Esta etapa de la “nueva normalidad” indujo a innumerables personas a notificar su supervivencia a través de equipos de sonido con volúmenes insoportables. La epidemia de ruido, que no es reciente, pero sí está en un pico alto, se propaga en silencio, paradójicamente. Nadie parece advertirlo; quien lo hace, calla, ensordecido tal vez.
Sin importar cuán respetables sean los vecinos, en cada barrio hay por lo menos un torturador sonoro. Suele tener cabeza rapada y desaforada panza al aire, pues anda sin camisa o ésta es insuficiente para cubrir tamaño mondongo. La mujer, esposa o moza, es una piruja pintarrajeada como mural de universidad; cuando no se enreda en horrendos trapos, una camiseta ombliguera le da aspecto de mamoncillo reventado. Se recubre con bisutería y encarama en tacones que casi son zancos, para disimular la cortedad de patas. Surtido de tatuajes, ‘piercings’ y siliconas al mal gusto. Desean ser vistos como traquetos, así sea al fiado.
Sus fiestas de amanecida, atardecida y anochecida son la maldición del contorno. Equipos de sonido y luces multicolores fumigan reguetón boleado y despecho paisa, adobados con estridentes madrazos, durante interminables horas… o días. Solo terminan cuando los celebrantes son doblegados por el insomnio, el alcohol, las drogas y la grasa. Embrutecidos por géneros seudomusicales que no representan ningún desafío para el cerebro, pero perturban emocionalmente.
Contra ellos no hay policías que valgan. Si se los llama, no contestan; si contestan, responden groseramente o no van a imponer el orden. Los que no son perezosos, son amigos del perturbador o le deben dinero. La trinca de abuso particular e ineptitud y corrupción públicas derogó el artículo 33 del Código de Policía y Convivencia.

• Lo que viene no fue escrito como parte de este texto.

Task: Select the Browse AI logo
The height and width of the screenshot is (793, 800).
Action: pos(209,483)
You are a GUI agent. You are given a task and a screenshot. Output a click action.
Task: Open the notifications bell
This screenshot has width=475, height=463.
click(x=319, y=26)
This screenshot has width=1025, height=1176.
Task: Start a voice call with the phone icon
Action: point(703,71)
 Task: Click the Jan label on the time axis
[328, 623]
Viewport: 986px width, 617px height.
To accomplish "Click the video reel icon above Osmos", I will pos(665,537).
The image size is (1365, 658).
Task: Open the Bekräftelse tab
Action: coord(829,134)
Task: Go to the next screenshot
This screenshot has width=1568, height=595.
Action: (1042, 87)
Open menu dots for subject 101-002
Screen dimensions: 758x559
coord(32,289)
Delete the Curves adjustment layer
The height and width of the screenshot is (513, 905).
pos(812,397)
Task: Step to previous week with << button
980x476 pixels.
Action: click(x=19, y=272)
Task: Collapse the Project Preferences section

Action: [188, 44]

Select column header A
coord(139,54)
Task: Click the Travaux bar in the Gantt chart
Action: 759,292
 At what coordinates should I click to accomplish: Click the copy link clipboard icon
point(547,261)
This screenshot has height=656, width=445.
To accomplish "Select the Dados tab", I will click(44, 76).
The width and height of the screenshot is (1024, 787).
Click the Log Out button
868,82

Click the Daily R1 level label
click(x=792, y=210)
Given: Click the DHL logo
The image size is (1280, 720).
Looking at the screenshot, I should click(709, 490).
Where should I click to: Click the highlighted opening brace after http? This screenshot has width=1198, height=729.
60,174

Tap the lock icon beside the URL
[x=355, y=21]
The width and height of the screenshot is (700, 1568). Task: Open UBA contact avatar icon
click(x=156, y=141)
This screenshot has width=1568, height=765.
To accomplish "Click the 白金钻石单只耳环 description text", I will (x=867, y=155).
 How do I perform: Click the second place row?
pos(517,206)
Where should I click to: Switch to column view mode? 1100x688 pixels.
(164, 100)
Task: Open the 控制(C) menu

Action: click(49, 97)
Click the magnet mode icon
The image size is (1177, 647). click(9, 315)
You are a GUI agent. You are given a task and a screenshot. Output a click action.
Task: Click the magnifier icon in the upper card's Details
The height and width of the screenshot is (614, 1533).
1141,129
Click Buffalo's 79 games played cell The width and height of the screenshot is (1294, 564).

La vulgaridad es ostentosa, exhibicionista. Sus practicantes no conciben celebrar sin fastidiar al resto. Consideran que su alegría debe incluir una burla hacia quienes no la comparten. Sus festejos, un desafío a quien ose pedir respeto. Subyace en su grotesca actitud el placer de humillar la decencia, como venganza por intuir que jamás la alcanzarán. Sin estos elementos, la chacota no tiene sentido.
Por el contrario, el decoro y las buenas maneras son discretos, silenciosos. Se practican por principio, no para imponerse. Por eso pasan inadvertidas; el vulgar es incapaz de verlas. La gente de bien vive indefensa, porque no se empareja por lo bajo con el agresor social, ni la ley lo respalda.
Ya lo había advertido hace más de cien años el novelista ruso Fiódor Dostoyevski (1821-1881): “La tolerancia llegará a tal nivel, que las personas inteligentes tendrán prohibido pensar, para no ofender a los imbéciles”. Y callar, para que no sientan en entredicho su chabacana prepotencia y reaccionen como lo que son: animales primitivos.